Sound of silence: when will common sense prevail over music at events? | Andy Bull

Sports marketing must be a fiendishly difficult job. It has to be, because so many people are so bad at it. You have to assume it’s unfathomably taxing, that you might reasonably interrupt a conversation between a rocket scientist and a brain surgeon by reminding them: “Yes, but it’s not exactly sports marketing, is it?” Orchestrating the stadium entertainment seems to be particularly challenging. It’s not as if people have come just to watch the sport, after all, they expect fireworks and flames, a 360-degree sportainment experience with lasers, lights, mascots, and music, always music, in every moment.

Last Saturday the umpires in the second Test between South Africa and Australia at St George’s Park in Port Elizabeth ordered the brass band in the stands to stop playing because they found the sound too distracting. The band walked out in protest, so the crowd started chanting “we want the band” and the musicians struck up playing again soon after tea.

The twist is Cricket South Africa recently started playing music over the PA between each delivery in their Twenty20 games, so every swing and miss and poke and prod was followed with a quick hit of Snap or Ini Kamoze.

Cricket has a habit of doing this. The ICC banned all musical instruments from its “Carnival of Cricket” World Cup in the West Indies in 2007. The papare bands at the P Sara Oval in Colombo are often told to pipe down. And Billy Cooper, the Barmy Army’s trumpeter, has been kicked out of a bunch of grounds because he wasn’t allowed to blow his horn. All the better to allow everyone to enjoy another tinny blast of 10cc’s Dreadlock Holiday. Seems the atmosphere at the ground is much too important to be left to the fans and is best served canned over the stadium PA.

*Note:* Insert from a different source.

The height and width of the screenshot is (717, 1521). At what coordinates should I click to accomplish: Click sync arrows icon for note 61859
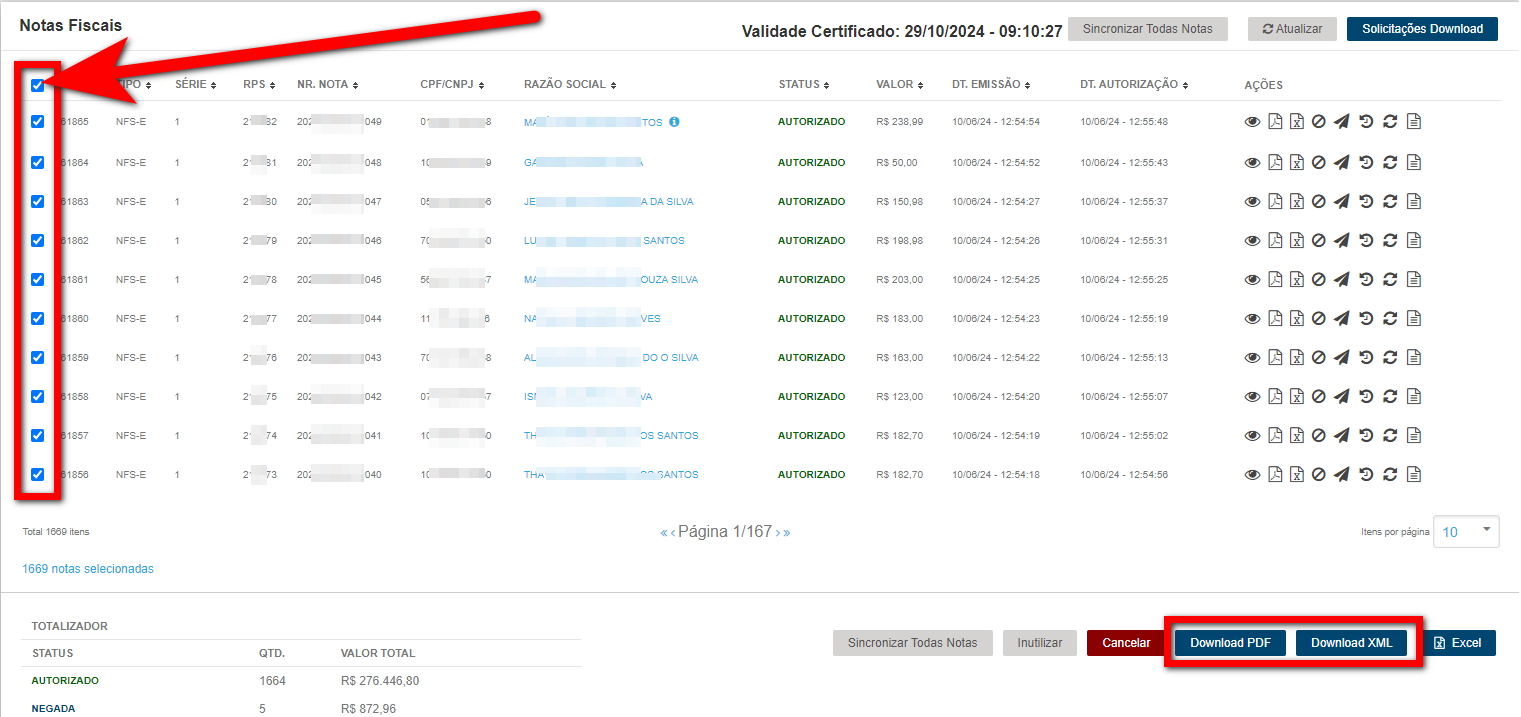(x=1390, y=357)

It’s not just cricket. World Rugby banned Scottish fans from bringing bagpipes to the last World Cup. The England team’s travelling band have been shut out of this summer’s football World Cup, as they were for the 2012 European Championship.

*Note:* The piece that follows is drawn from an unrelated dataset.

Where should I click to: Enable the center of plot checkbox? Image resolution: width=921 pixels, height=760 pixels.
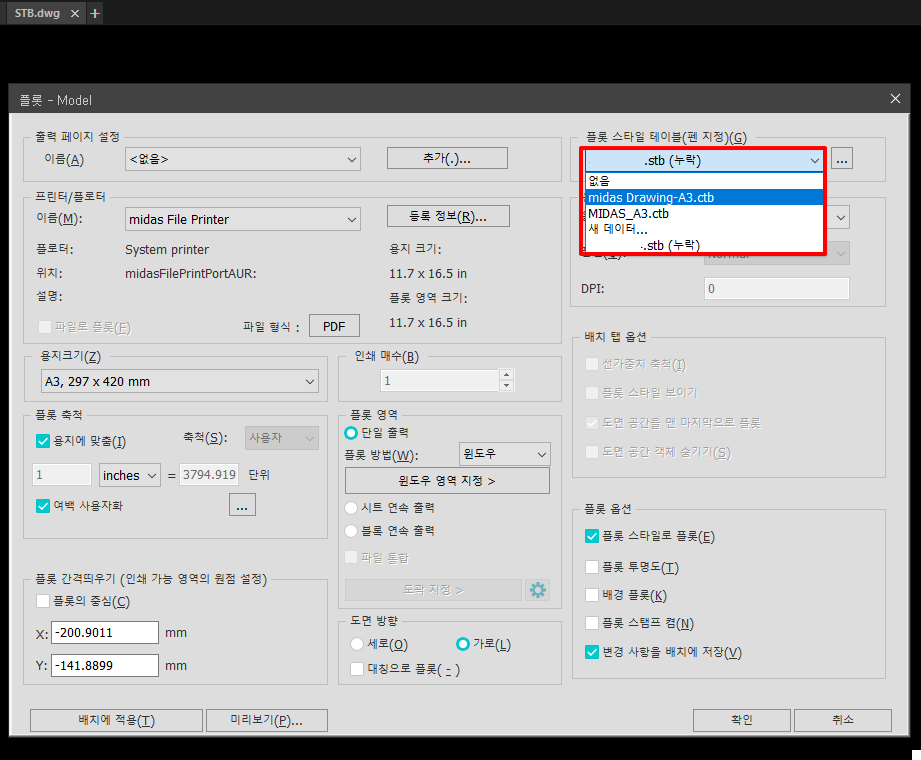pos(43,601)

Now, you may very well agree with those decisions. The St George’s Park brass band do make a hell of a racket and no one wants to spend 80 minutes stood right beside a guy playing bagpipes. But then you have to remember what the alternative is: the piped-in music provided by the marketing department.

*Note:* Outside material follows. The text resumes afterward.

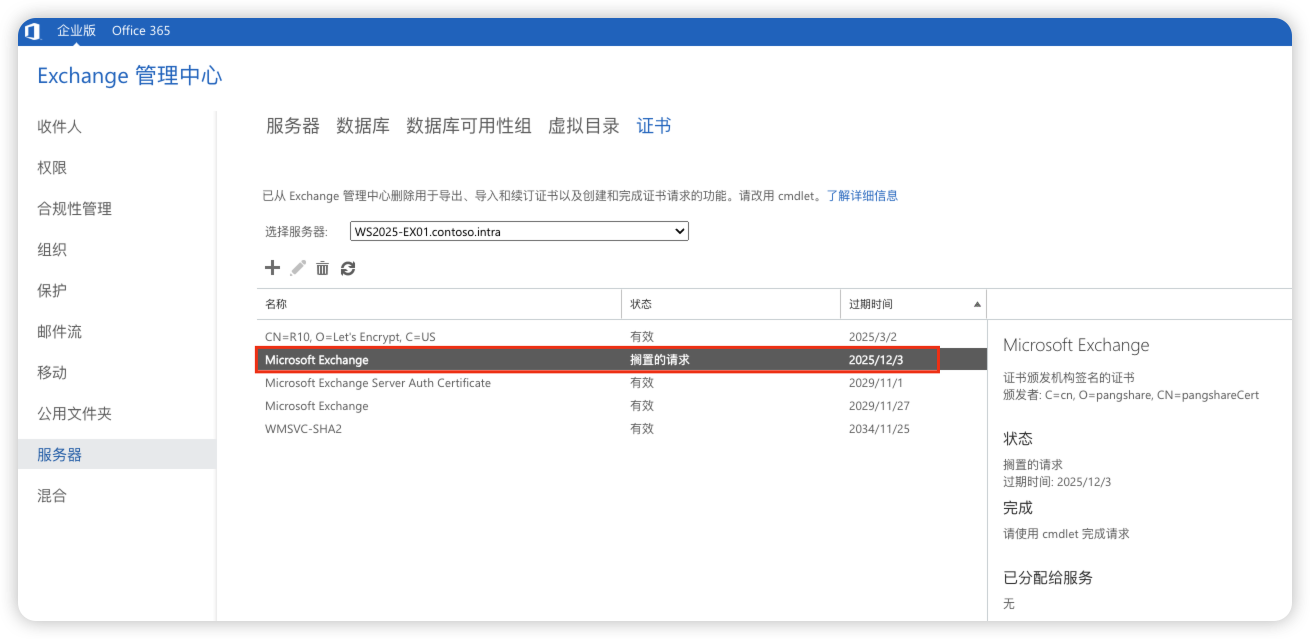Select the Let's Encrypt certificate row

point(350,337)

It’s stiff to pin responsibility for all this on any one individual but the hard truth is that there’s a 21-year-old woman in New England with a lot to answer for. She’s called Caroline and when she was born, in 1997, a friend of her parents, Amy Tobey, who had a job picking the music they play when the Red Sox are at Fenway Park, decided to celebrate with Neil Diamond’s Sweet Caroline. The Red Sox won. Tobey was superstitious, so started to play it again every now and then, in the seventh and ninth innings when the team were winning. Until her new boss decided to make it the Fenway anthem.

Two decades later they play Sweet Caroline at every game. Not just every game in Boston, understand, but every game everywhere. It’s the track No 1 on Now That’s What I Call Stadium Filler 2018. It’s been a fixture at home games for Penn State, the Pittsburgh Panthers, Castleford Tigers, the Cleveland Cavaliers, Reading FC, Oxford United, the Sydney Swans, Saracens, and dozens of other clubs. It’s become the soundtrack of sportainment. You can hear it at the Australian Open tennis, England’s internationals at Twickenham and T20 finals day.

Diamond could never quite make up his mind what the song’s about. He used to say that it was inspired by a photograph of Caroline Kennedy he saw on a magazine cover. He has said since it was about his second wife, Marcia Murphey.

Anyway. These days, the song is a kind of order to be entertained, an injunction to act like you’re having a good time. Apparently Diamond never liked it anyway. Now millions of sports fans feel the same way.

The old salts at Fenway hate it. They say it’s an anthem for the “pink hat fans”, people who are happy to be at a show regardless of whether the team are winning or not. People, in short, who don’t really like sport. Or the target audience of the marketing department.

There is an alternative. Last year the commercial team at the New York Knicks NBL basketball team came up with a radical idea. They decided their game against the Golden State Warriors at Madison Square Gardens would be played in silence. No soundtrack, no video. It was such a bold idea they only felt brave enough to do it for the first half.

The big screens ran the message that “today’s game will be presented without music, video, or in-game entertainment, so you can experience the game in it’s purest form”.

And so the half played out to a soundtrack of shuffling, squeaking sneakers, the thump and swish of the ball, the buzz of conversation and the cries and shouts and cheers of the fans. All the noises you heard when you first fell in love with the game.